A key giveaway to someone with a very extreme sense of self is an underlying insecurity. While it may be easy to view narcissists as largely self-obsessed assholes, it’s obvious that they’re trying to navigate deeply seeded uncertainty. This is always obvious in their social behaviours: they usually try and align themselves with people or groups with high social status. Their need for admiration can actualise in ways like overcompensating for their shame by boasting about their superiority over others. We see straaaaaaaight through it, buddy.

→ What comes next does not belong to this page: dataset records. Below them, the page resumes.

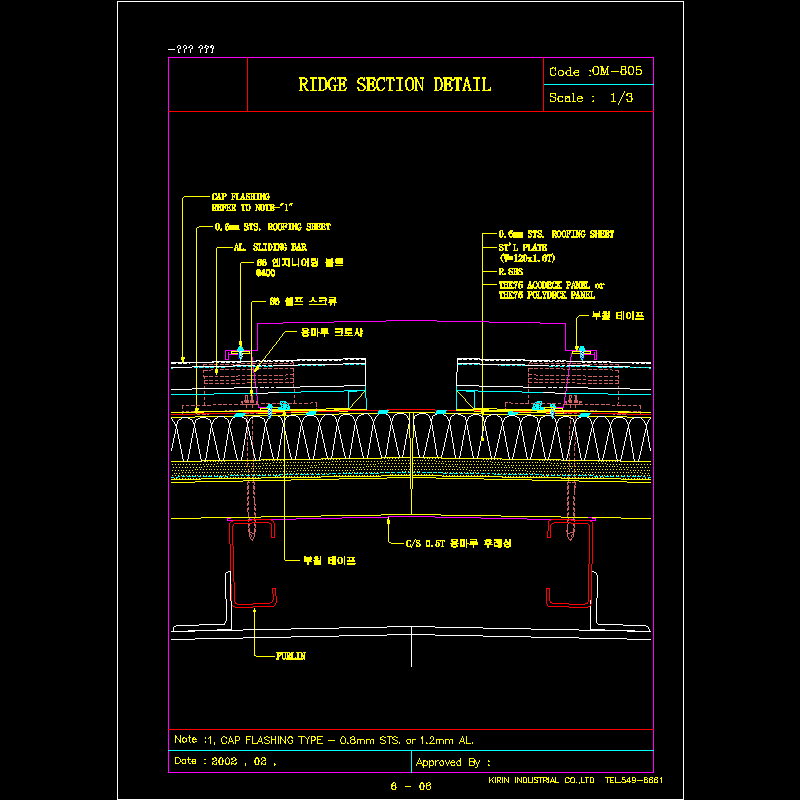Click the Approved By field
800x800 pixels.
[453, 762]
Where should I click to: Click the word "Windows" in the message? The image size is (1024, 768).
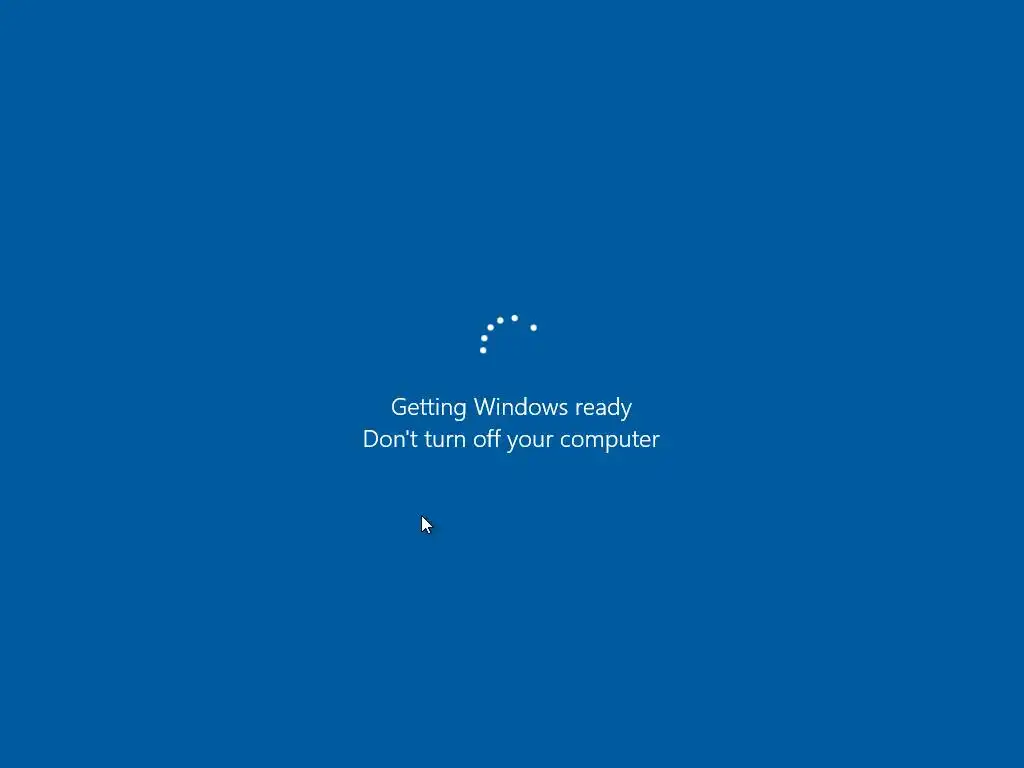pyautogui.click(x=520, y=406)
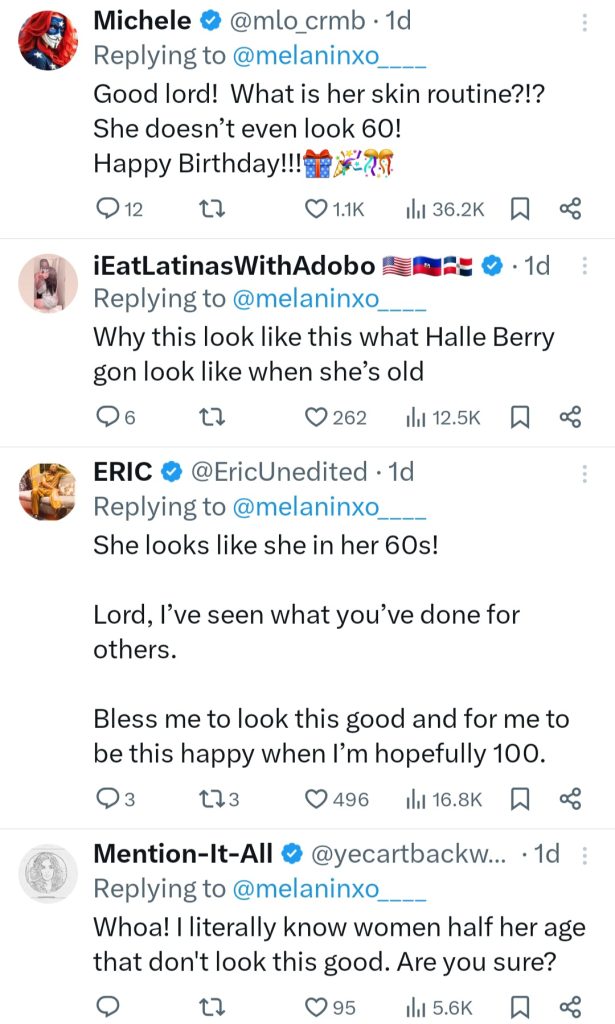
Task: Reply to ERIC's comment
Action: 106,799
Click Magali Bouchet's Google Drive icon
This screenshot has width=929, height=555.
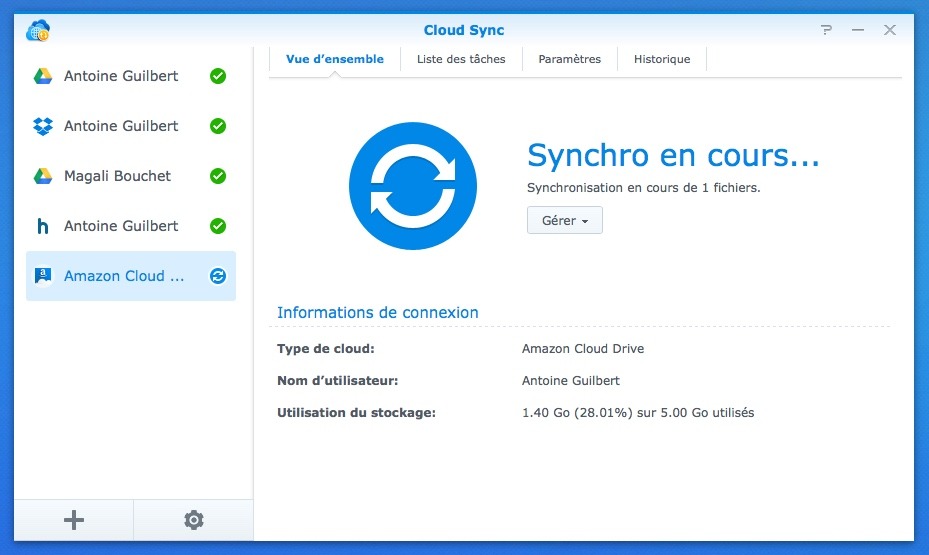[x=43, y=176]
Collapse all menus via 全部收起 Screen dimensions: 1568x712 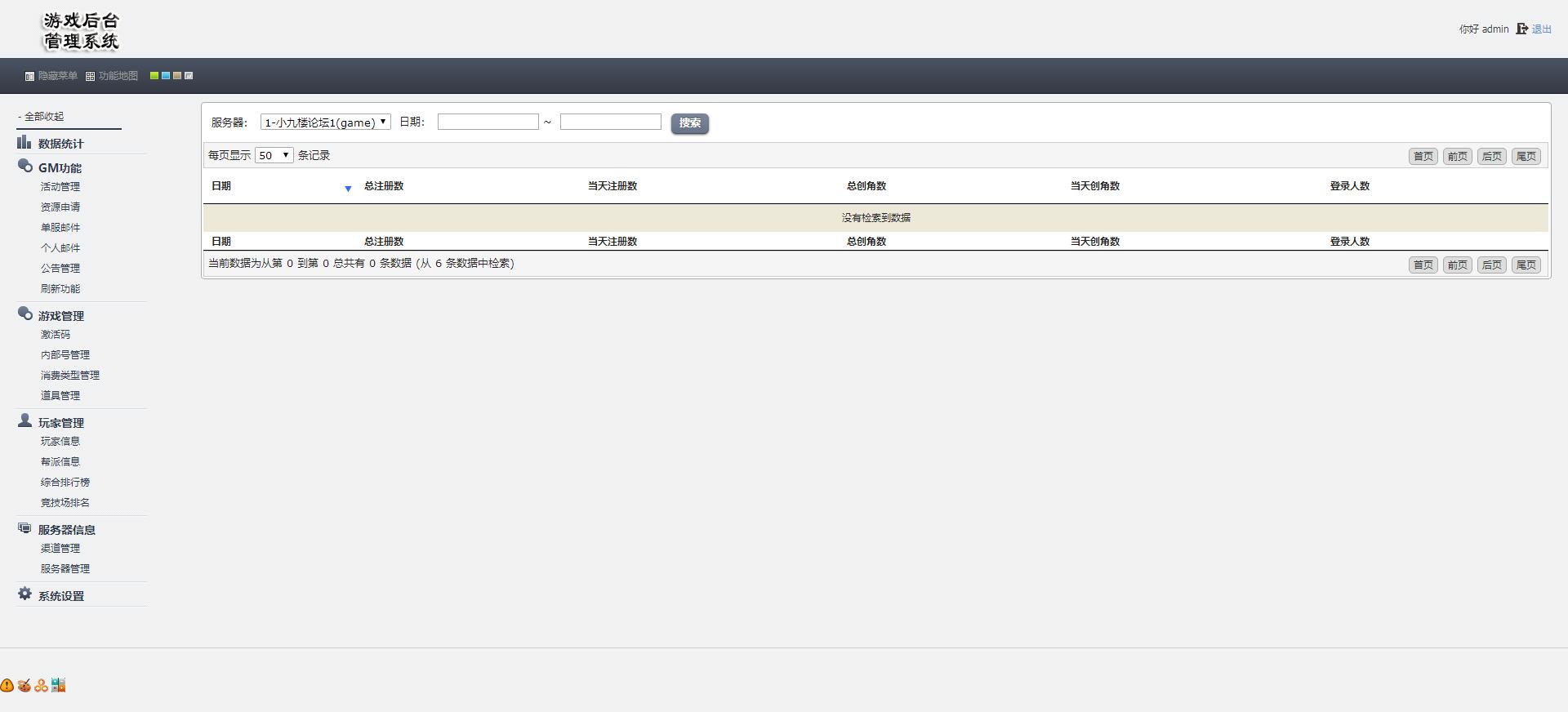(43, 117)
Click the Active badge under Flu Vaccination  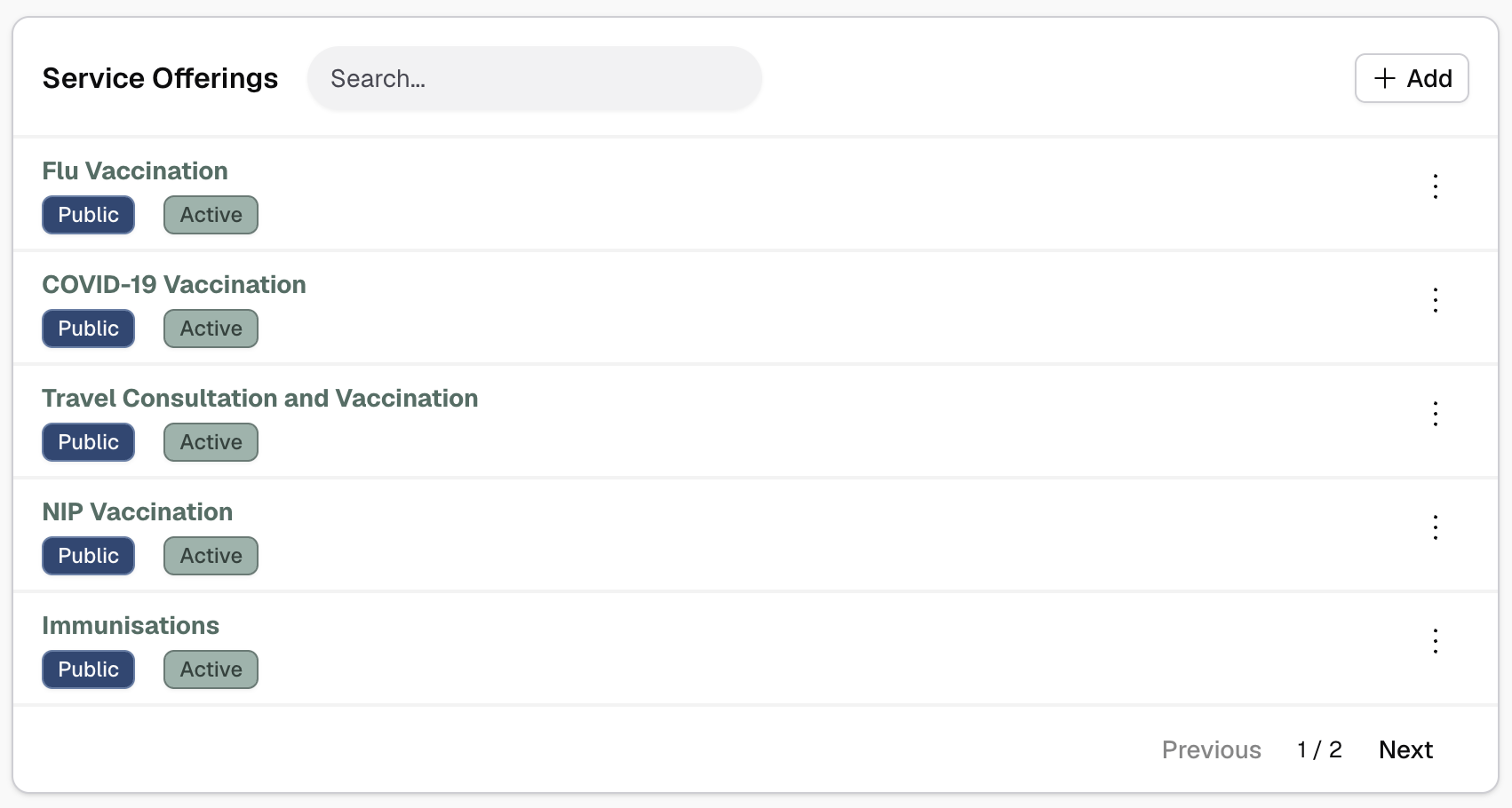pyautogui.click(x=211, y=215)
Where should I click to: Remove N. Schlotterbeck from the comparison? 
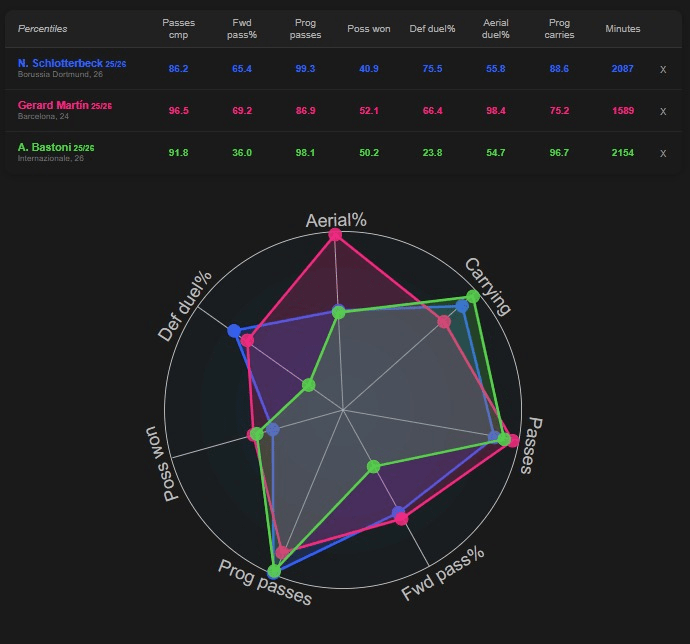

Where are you guys going for your next trip? What should you eat for dinner tonight? Should you turn left or right at the lights? Narcissists need to be in. Charge. Of. Everything. They use their natural gravitas to manipulate the people around them into doing what they want. If things don’t quite go their way, they are also prone to extremely turbulent negative reactions. Tantrums, personal attacks, passive aggression, guilt tripping… All signs of someone who can’t fathom their authority being questioned.
Of course, only a mental health professional can truly diagnose narcissistic personality disorder. But if you find yourself in a relationship with a narcissist, it’s best to seek help. Make sure to set solid boundaries, and keep communication and trust as open as possible. Consider yourself warned!